Single-process scripts. A console exporter (Session(console=True) or Agent(verbose=True)) is enough; OTel adds infrastructure weight you don't need.

Example¶

from lazybridge import Agent, LLMEngine, Session
from lazybridge.ext.otel import OTelExporter


# 1) Production: OTLP HTTP endpoint, batched span processor (default).
sess = Session(
    db="events.sqlite",
    batched=True,                      # session-level back-pressure
    exporters=[OTelExporter(endpoint="http://otelcol:4318")],
)
agent = Agent(
    engine=LLMEngine("claude-haiku-4-5"),
    session=sess,
)
agent("hello")
sess.flush()                           # drain the batched writer before exit
sess.close()                           # also flushes the OTel batch processor


# 2) Tests: in-memory exporter so each span is captured synchronously.
from opentelemetry.sdk.trace.export.in_memory_span_exporter import (
    InMemorySpanExporter,
)


def test_agent_emits_spans():
    memory_exporter = InMemorySpanExporter()
    sess = Session(
        exporters=[
            OTelExporter(exporter=memory_exporter, batch=False),
        ],
    )

    agent = Agent(
        engine=LLMEngine("claude-haiku-4-5"),
        session=sess,
    )
    agent("test prompt")
    sess.close()

    spans = memory_exporter.get_finished_spans()
    assert any(s.name.startswith("invoke_agent") for s in spans)


# 3) Multiple exporters in one session — OTel + JSON file + console alerts.
from lazybridge import (
    CallbackExporter,
    ConsoleExporter,
    EventType,
    FilteredExporter,
    JsonFileExporter,
)


def alert_on_error(event: dict) -> None:
    print(f"ALERT: {event}")


sess = Session(
    db="events.sqlite",
    batched=True,
    exporters=[
        JsonFileExporter(path="run.jsonl"),
        OTelExporter(endpoint="http://otelcol:4318"),
        FilteredExporter(
            inner=CallbackExporter(fn=alert_on_error),
            event_types={EventType.TOOL_ERROR, EventType.AGENT_FINISH},
        ),
    ],
)

Pitfalls¶

batch=True (default) buffers spans.
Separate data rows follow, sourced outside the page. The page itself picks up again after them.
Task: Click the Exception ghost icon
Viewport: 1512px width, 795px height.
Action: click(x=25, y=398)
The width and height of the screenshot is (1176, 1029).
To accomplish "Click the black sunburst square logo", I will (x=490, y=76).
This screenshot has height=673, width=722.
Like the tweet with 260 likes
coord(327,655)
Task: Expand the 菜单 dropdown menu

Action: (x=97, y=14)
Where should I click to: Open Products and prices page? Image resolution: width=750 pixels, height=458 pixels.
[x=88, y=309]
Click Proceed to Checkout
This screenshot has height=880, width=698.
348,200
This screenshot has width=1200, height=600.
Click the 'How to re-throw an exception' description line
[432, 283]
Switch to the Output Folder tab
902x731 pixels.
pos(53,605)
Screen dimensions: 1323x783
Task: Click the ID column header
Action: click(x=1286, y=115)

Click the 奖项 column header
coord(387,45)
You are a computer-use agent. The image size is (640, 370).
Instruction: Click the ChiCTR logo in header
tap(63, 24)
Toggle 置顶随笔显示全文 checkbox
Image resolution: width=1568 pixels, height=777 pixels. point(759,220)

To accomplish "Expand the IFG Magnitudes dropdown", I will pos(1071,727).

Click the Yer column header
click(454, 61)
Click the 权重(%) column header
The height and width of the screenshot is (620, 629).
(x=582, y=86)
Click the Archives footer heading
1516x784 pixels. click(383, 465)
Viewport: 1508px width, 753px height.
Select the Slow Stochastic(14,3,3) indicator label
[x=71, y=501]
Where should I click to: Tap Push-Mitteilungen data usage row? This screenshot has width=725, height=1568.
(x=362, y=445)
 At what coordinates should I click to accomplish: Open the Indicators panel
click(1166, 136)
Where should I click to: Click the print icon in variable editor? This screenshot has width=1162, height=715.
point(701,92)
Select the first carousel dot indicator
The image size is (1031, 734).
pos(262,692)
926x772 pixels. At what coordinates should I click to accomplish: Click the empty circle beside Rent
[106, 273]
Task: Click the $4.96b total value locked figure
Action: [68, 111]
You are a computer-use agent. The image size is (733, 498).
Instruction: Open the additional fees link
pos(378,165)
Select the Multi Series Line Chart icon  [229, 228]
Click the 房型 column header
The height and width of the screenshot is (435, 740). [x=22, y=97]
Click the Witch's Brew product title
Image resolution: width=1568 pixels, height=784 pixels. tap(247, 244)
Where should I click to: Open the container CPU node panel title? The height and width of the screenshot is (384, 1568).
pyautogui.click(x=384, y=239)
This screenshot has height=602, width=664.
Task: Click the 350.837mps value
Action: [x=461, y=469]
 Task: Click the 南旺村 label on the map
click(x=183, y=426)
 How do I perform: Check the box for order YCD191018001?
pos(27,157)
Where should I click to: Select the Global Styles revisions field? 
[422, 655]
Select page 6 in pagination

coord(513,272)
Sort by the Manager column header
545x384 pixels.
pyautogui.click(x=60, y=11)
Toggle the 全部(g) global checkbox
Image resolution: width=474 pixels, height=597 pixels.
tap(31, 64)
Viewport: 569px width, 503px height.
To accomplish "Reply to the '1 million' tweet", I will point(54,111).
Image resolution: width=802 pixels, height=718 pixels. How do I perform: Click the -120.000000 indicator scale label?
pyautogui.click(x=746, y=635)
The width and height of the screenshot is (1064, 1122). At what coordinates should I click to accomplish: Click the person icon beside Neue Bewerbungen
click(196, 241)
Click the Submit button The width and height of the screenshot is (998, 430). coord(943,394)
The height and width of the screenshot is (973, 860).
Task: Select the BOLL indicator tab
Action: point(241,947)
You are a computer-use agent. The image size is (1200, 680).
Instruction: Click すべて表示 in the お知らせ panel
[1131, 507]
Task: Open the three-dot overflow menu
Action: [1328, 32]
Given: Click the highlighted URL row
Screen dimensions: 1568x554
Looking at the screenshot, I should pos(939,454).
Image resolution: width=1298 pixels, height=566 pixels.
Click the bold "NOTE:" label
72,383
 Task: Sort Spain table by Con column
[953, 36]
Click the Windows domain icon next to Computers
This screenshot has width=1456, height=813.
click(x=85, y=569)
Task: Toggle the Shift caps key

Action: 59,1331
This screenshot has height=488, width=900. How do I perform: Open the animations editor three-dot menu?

Spans from a fast- finishing run may not be flushed by the time the process exits. Always sess.close() (or use Session as a context manager) before exit so the BatchSpanProcessor drains. For finer control, call OTelExporter.flush(timeout_millis=30_000) directly — useful between runs in a long-lived process where you want intermediate spans to reach the collector without closing the exporter.
batch=False ↔ SimpleSpanProcessor is the right choice for tests against an InMemorySpanExporter — every span is flushed synchronously on close. Don't use it in production: every span emit blocks the engine on the network round-trip.
Per-instance TracerProvider. Each OTelExporter creates its own TracerProvider. The provider is also installed globally as a best-effort default (so unrelated OTel-aware code in the same process picks it up), but two OTelExporter instances don't share state — each manages its own in-flight span registry. For tests with multiple exporters, pass distinct exporter= arguments.
Stale spans on cancellation. If a run is cancelled before AGENT_FINISH fires, the corresponding span stays open in the registry. Call sess.close() (which calls OTelExporter.close()) to force-flush any spans still open — useful when the cancel is graceful but the finally-block can't reach the finish emit.
Custom resource attributes (service.name, deployment.env) aren't set by the exporter. Configure them on your own TracerProvider and pass it through exporter= if you want them on every span — endpoint= on the exporter constructor builds a default provider with no resource attributes.
Native-tool calls don't appear as execute_tool spans. Those happen server-side at the provider; LazyBridge sees them as part of the model's response, so they roll into the parent chat span rather than getting their own. If you want fine- grained native-tool tracing, query the provider's own dashboard.
session.events.query(...) reads stale data when batched. The SQLite write is batched separately from the OTel emit; call sess.flush() before reading the local event log.